Gender issues and the critique of society. – The German-language literature of the last ten years is also characterized by an increasingly dense presence of female voices. Among the most important names is Birgit Vanderbecke (b.1956) – born in the Democratic Republic and raised in the Federal Republic – long since translated and read also in Italy, and author, among many volumes, of Sweet sixteen (2005; trans. 2008), the crime mystery Die sonderbare Karriere der Frau Choi (2007; trans. it. The extraordinary career of Mrs. Choi, 2011) and Das lässt sich ändern (2011; trans. it. It can be done, 2013). The writer Felicitas Hoppe (b.1960) recently made a name for herself, and in 2012 she obtained the Büchner-Preis also for her latest works: Johanna (2006; trans. It. 2014) and Hoppe (2012), which falls into the genre some fictitious autobiographies. Already known for the novel Sommerhaus, später (1998; it. Summer house, later, 2001), Judith Hermann (b. 1970) is the author of the collection of minimalist tales Alice (2009; it. 2011), a circle of stories centered on the mystery of life and death.

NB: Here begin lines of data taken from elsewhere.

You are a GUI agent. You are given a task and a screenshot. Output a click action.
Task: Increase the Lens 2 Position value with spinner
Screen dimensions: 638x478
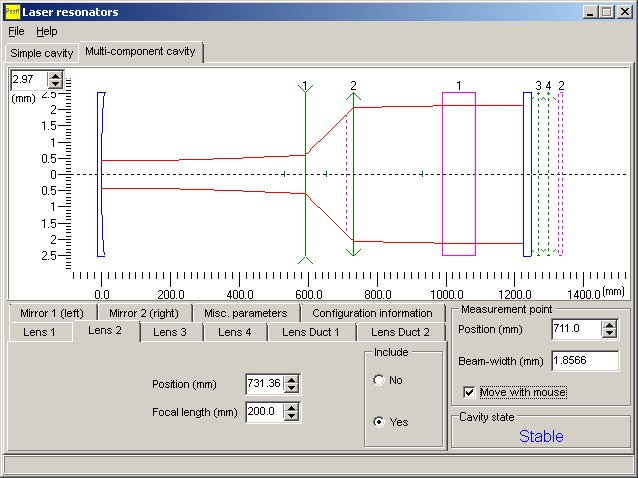[x=291, y=379]
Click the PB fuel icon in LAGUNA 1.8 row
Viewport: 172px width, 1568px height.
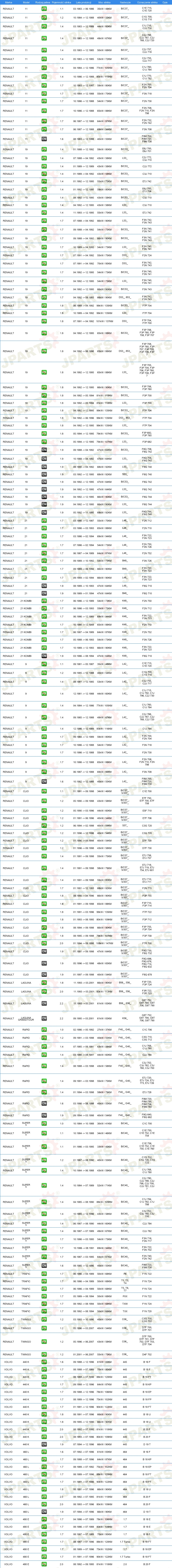pos(44,983)
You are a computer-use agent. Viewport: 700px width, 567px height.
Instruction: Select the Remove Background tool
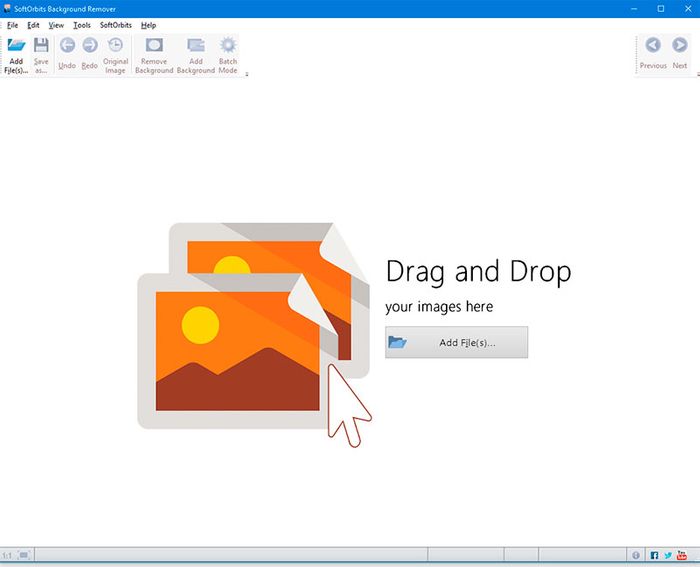pos(154,46)
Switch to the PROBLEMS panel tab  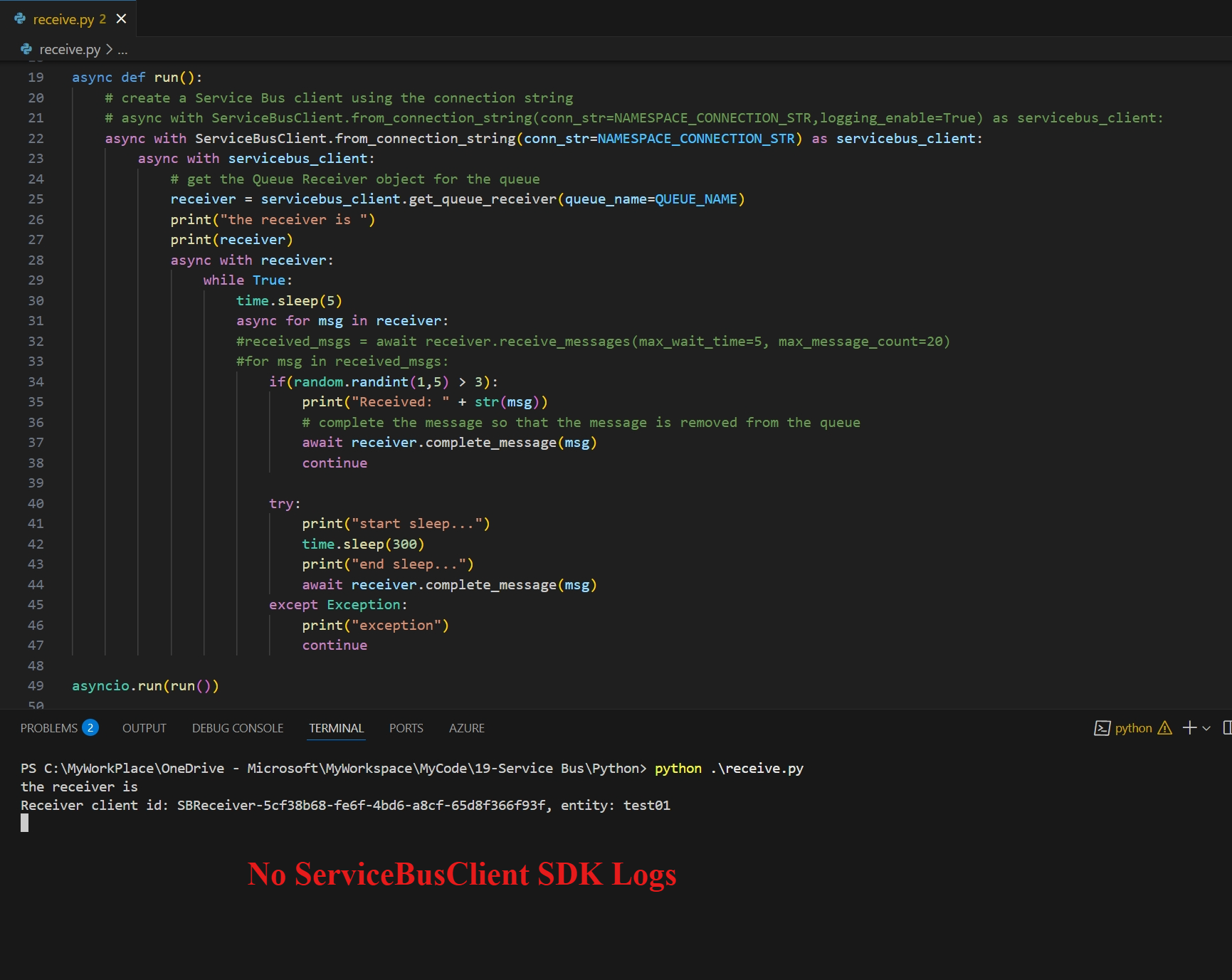pyautogui.click(x=48, y=728)
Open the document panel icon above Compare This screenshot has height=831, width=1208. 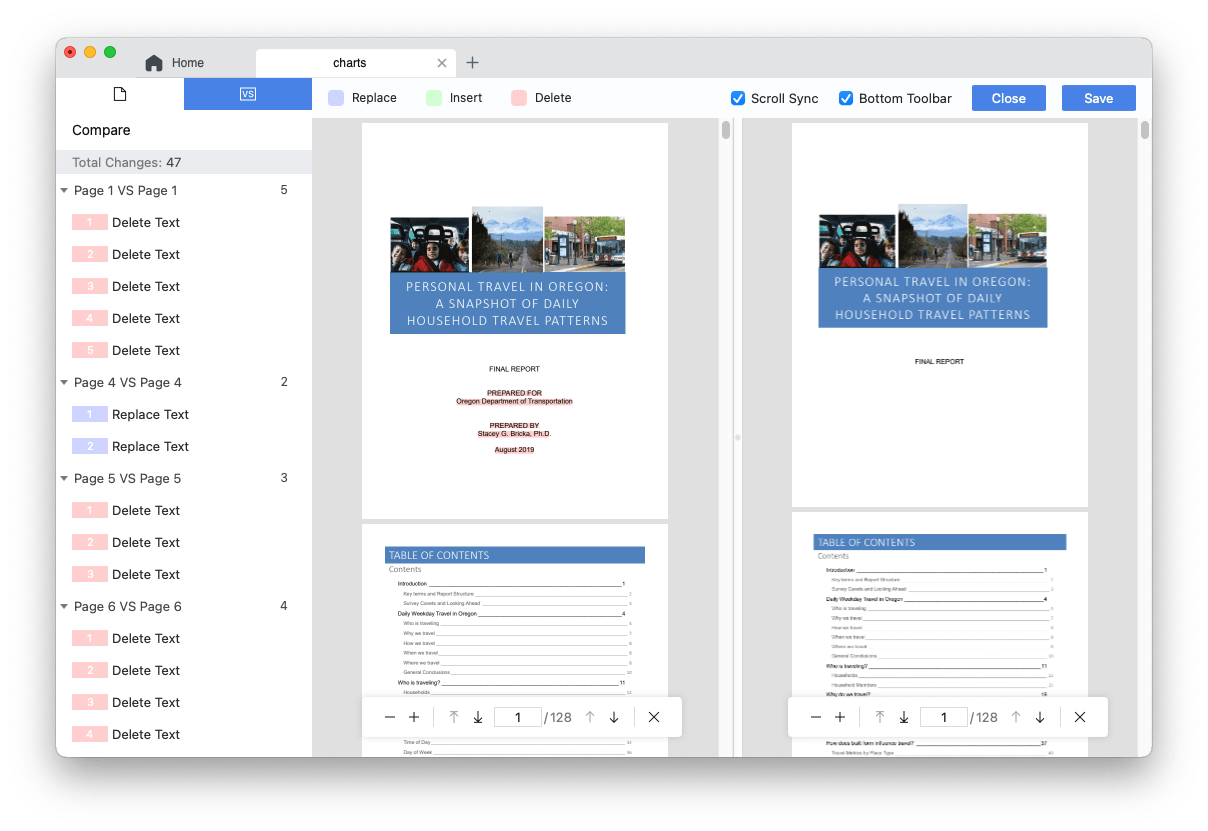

Berliner, but New Yorker by adoption, is the writer, poet and translator Uljana Wolf (b.1979), who has published (among many works) Falsche Freunde (2009). Finally, from East Germany comes Angelika Klüssendorf (b. 1958) – writer with crude prose and a dry style – author of the novel Das Mädchen (2011; trad. It. The girl, 2013) and its ideal continuation April (2014).